Mircea Dobre: Okay, that’s helpful. And my last question is on restructuring maybe a little bit of context as to what you guys are doing here, because the savings run rate as we look into ’24 is pretty significant relative to the spend that you have this year. And I’m kind of curious, as you’re looking beyond 2023 in FoodTech post separation, do you envision more opportunity to restructure the remainco , the FoodTech business, and if so, can you sort of give us a hint as to what are some of the main areas of opportunity going forward?
Brian Deck: Yeah, Meg, I’ll start, we’re expecting the total cost of sort of the restructuring efforts that we have in place to be close to $9 million to $10 million. And that includes some of the expense that we incurred in 2022 and so with savings of $9 million to $12 million, again, I think we’re kind of close to that, one year payback on the restructuring effort once we hit the full run rate savings. And as we’ve sort of commented last year and in our disclosures, the restructuring is really around almost exclusively in FoodTech, or it is exclusively in FoodTech, sorry, and it’s, a lot of it is in Europe, making sure that we have the right cost structure and cost base for the environment that we’re seeing in FoodTech. Not a tremendous amount at this point in time of consolidations of rooftops or anything like that.

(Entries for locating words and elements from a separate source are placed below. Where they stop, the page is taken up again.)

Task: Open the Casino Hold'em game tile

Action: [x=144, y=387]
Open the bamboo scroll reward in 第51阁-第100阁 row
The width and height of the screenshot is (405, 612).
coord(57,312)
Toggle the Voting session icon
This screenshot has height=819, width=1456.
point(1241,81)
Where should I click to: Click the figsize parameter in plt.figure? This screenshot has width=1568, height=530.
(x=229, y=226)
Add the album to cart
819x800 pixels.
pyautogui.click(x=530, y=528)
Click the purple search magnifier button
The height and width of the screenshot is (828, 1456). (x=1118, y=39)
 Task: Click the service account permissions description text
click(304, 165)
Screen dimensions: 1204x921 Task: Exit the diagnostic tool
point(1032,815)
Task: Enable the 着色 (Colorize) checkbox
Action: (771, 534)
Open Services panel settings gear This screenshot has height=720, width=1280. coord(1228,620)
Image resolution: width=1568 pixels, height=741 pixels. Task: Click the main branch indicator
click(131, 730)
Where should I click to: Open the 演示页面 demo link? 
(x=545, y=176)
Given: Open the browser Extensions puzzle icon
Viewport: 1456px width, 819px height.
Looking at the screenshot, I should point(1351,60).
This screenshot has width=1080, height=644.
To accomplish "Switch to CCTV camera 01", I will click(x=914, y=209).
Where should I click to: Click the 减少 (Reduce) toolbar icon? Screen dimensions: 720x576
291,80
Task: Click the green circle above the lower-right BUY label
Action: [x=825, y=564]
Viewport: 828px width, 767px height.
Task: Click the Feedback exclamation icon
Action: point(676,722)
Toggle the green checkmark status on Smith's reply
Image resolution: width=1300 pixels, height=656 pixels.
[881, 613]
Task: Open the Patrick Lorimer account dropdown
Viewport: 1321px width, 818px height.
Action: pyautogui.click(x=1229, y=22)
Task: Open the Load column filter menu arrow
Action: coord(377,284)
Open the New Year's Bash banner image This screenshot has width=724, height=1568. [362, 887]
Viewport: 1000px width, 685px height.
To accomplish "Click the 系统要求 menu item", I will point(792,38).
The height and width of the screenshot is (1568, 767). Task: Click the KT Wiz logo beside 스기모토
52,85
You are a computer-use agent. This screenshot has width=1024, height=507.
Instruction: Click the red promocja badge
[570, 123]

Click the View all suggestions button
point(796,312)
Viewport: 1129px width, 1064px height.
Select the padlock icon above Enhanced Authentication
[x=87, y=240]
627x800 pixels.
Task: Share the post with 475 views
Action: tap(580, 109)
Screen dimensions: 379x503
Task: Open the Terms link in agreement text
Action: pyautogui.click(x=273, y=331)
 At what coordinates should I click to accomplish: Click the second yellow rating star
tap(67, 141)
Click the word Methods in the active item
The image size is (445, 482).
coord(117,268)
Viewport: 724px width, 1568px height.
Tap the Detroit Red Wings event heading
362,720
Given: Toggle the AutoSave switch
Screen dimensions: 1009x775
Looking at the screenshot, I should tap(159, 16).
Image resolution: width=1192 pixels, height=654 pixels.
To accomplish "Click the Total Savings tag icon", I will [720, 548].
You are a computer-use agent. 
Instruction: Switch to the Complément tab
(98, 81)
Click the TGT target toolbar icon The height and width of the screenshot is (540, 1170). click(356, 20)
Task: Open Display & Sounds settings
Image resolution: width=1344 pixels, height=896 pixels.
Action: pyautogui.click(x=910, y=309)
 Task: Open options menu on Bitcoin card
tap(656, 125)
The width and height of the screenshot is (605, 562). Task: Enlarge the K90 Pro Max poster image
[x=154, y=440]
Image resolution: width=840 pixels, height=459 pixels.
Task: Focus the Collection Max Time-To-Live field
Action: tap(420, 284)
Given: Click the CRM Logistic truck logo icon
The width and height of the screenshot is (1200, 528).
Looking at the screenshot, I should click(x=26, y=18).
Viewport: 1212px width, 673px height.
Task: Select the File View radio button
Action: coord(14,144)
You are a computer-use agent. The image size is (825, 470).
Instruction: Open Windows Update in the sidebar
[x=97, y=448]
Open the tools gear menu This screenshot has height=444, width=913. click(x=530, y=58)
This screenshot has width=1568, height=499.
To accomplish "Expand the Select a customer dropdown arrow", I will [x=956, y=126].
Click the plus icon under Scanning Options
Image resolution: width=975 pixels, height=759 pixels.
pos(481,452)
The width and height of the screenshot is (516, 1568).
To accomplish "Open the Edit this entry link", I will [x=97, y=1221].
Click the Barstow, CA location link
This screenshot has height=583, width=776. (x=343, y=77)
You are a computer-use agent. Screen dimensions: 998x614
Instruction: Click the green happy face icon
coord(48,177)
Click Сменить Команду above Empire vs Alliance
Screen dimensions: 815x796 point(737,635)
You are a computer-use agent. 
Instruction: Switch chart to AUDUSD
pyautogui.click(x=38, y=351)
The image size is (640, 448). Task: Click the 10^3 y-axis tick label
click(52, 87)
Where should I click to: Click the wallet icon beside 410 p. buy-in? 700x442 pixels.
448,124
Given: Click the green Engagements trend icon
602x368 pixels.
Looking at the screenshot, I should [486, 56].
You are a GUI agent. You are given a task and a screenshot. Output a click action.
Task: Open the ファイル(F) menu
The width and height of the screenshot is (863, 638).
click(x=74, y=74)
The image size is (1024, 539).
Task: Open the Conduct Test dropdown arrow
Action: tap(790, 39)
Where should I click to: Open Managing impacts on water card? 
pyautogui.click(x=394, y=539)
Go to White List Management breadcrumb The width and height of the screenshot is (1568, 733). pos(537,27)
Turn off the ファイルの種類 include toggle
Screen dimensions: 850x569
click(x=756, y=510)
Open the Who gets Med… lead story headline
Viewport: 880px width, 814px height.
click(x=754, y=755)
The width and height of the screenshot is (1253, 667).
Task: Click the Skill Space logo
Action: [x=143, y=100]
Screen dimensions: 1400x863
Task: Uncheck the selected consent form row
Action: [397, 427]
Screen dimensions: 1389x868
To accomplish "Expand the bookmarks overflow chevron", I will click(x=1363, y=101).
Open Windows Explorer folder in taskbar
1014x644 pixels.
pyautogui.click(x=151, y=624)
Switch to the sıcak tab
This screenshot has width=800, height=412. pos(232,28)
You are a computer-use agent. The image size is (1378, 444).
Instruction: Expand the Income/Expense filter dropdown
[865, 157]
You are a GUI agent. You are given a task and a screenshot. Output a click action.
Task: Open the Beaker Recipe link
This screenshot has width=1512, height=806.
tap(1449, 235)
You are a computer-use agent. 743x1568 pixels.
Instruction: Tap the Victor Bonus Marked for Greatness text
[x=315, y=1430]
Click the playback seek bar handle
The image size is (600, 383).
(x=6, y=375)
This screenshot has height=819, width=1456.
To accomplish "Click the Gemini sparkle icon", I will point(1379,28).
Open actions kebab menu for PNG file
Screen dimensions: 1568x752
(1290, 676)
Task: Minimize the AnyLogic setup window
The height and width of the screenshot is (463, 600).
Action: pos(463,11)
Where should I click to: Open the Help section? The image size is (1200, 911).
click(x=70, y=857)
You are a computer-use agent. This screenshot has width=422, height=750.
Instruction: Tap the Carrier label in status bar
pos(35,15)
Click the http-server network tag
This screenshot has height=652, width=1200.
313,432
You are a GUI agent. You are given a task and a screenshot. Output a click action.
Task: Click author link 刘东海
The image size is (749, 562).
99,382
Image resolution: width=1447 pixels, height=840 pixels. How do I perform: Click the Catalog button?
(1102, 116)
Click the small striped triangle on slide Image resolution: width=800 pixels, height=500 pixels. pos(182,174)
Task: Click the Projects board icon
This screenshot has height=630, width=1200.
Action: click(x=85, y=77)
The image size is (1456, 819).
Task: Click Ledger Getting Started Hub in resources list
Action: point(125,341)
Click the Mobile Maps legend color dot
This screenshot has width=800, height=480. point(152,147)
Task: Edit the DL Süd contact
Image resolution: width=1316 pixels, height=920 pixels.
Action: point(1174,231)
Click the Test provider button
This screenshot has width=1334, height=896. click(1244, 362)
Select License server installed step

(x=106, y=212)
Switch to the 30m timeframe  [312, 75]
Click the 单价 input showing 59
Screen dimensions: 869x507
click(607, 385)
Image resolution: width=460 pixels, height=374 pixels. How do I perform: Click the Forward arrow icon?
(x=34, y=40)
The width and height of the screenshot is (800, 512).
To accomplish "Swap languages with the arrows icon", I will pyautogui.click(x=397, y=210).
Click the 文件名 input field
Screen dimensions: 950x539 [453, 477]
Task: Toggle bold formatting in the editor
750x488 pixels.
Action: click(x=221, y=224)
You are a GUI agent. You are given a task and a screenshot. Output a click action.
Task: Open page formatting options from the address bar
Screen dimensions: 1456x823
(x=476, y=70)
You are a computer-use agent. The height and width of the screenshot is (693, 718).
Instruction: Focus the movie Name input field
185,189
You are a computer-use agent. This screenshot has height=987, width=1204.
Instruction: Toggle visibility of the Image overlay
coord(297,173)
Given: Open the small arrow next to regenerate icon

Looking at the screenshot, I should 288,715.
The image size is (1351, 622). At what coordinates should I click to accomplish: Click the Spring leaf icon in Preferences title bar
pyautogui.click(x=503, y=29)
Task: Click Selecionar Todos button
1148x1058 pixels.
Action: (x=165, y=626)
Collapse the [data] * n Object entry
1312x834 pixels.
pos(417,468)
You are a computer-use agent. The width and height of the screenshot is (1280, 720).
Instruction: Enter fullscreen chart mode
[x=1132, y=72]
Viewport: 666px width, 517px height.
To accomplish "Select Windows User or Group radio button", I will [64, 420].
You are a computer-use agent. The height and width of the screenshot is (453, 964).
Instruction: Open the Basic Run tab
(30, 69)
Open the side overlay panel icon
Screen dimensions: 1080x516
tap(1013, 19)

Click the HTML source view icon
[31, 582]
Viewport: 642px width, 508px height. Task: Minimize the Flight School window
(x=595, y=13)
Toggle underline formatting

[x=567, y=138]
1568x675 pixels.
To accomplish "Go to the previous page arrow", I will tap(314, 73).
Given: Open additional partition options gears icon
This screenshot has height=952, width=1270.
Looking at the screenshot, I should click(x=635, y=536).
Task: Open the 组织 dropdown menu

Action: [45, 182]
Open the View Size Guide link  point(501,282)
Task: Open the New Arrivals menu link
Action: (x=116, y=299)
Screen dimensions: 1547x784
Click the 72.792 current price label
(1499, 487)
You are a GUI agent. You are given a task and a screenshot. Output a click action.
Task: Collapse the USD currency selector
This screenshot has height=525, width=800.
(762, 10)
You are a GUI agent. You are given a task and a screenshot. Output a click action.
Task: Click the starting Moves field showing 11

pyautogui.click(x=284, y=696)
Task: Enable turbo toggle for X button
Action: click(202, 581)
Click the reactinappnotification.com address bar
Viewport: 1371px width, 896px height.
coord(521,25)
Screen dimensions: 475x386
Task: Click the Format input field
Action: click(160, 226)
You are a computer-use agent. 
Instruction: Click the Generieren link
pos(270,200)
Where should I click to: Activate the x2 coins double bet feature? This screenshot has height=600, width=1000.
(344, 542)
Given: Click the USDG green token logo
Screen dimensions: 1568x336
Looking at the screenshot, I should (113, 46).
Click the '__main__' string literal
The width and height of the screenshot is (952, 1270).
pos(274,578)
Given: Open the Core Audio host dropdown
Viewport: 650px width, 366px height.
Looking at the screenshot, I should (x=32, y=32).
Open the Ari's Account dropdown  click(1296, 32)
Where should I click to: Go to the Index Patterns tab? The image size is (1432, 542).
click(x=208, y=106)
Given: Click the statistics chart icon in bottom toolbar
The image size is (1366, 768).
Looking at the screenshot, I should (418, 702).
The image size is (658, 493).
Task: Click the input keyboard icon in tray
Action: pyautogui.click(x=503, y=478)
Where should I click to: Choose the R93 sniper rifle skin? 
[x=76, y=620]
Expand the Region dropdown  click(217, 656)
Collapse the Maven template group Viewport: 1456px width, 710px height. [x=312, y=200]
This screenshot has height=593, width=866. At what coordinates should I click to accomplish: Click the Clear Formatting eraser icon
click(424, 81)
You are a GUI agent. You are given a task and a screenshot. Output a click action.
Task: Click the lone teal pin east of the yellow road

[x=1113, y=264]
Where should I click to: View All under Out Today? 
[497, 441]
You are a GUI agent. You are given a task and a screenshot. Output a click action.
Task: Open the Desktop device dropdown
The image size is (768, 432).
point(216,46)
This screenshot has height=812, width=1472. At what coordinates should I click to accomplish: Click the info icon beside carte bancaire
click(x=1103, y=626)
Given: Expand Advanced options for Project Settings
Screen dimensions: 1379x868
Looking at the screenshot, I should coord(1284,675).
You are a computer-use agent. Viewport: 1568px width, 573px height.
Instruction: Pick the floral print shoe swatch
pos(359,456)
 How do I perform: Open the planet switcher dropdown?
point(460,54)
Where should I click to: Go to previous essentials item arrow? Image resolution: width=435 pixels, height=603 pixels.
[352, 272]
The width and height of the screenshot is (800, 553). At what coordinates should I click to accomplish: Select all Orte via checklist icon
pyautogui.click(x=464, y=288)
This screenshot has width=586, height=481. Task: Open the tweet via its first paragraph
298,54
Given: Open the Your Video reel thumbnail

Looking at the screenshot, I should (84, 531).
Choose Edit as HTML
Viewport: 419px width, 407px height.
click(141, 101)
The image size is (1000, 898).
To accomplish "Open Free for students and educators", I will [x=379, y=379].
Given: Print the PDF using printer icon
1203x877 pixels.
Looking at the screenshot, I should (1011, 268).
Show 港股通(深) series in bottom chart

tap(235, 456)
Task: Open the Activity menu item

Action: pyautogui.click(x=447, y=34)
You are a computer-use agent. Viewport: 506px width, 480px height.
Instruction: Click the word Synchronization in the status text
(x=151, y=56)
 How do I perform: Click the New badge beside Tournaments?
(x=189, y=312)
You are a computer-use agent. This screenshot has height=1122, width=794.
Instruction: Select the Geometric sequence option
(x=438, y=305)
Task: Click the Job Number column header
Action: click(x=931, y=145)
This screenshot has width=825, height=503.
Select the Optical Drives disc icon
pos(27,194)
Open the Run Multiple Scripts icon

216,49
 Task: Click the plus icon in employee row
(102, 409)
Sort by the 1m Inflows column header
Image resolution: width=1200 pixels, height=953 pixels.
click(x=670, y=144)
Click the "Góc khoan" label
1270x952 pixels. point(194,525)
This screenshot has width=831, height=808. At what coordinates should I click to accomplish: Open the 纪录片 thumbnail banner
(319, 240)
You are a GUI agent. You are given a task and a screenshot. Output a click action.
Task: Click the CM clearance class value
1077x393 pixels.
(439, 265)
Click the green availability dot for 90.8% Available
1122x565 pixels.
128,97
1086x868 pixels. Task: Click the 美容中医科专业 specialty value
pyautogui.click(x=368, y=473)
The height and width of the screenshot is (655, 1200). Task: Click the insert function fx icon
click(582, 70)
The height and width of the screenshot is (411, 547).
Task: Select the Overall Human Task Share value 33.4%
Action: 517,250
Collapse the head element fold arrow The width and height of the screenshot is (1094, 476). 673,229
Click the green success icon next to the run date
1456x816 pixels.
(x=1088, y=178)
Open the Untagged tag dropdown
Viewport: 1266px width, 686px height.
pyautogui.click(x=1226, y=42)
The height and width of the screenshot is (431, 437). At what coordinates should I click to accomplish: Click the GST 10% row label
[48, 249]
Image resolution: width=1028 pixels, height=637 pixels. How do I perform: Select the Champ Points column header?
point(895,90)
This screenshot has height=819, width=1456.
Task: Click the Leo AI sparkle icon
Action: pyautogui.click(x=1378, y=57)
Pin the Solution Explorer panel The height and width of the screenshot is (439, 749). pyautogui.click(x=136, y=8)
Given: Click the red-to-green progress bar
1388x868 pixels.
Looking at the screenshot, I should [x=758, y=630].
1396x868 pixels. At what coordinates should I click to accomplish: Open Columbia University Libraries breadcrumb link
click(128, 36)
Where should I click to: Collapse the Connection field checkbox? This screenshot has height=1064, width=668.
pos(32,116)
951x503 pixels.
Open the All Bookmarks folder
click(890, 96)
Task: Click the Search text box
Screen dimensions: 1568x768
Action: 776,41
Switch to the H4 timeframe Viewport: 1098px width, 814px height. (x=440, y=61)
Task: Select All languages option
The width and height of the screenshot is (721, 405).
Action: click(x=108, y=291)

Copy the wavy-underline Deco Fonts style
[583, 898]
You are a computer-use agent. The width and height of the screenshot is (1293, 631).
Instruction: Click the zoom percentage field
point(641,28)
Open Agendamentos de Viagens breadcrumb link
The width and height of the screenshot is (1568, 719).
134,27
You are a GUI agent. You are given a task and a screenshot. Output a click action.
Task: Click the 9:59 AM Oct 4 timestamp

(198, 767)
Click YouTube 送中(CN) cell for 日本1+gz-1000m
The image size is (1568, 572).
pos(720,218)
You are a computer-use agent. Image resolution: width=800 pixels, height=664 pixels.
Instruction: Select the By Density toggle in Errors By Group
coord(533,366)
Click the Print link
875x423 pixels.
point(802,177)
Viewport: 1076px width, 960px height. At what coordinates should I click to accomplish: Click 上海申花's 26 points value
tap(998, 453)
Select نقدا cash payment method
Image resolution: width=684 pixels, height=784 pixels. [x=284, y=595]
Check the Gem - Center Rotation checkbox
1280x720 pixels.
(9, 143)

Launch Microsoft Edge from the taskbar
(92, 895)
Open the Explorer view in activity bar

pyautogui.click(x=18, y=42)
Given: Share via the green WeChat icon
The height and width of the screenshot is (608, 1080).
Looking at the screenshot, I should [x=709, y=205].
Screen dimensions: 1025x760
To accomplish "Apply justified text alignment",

It’s really around just the base cost structure. Sort of going into your second question around RemainCo, I I think it’s probably a little too early for us to have a lot of visibility into what that might look like. I think, as we’ve always said, we’re constantly looking at the efficiency of our operations. We’ll continue to do that and that won’t necessarily change post any transaction with AeroTech. I think what we’ll have to be thoughtful about is sort of as we remove that revenue from JBT, sort of the costs that we carry at corporate and how that overhang impacts the results. And we’ll be cognizant of balancing that along with the efforts to redeploy to additional food tech business going forward.
Operator: And there are no further questions at this time. I’d like to turn the call back over to Mr. Brian Deck for closing remarks.
Brian Deck: Thank you all for joining us this morning. As always, Kedric and Marley will be available if you have any follow-up questions. Thank you.
Operator: And this concludes today’s conference call. Thank you for your participation. You may now disconnect.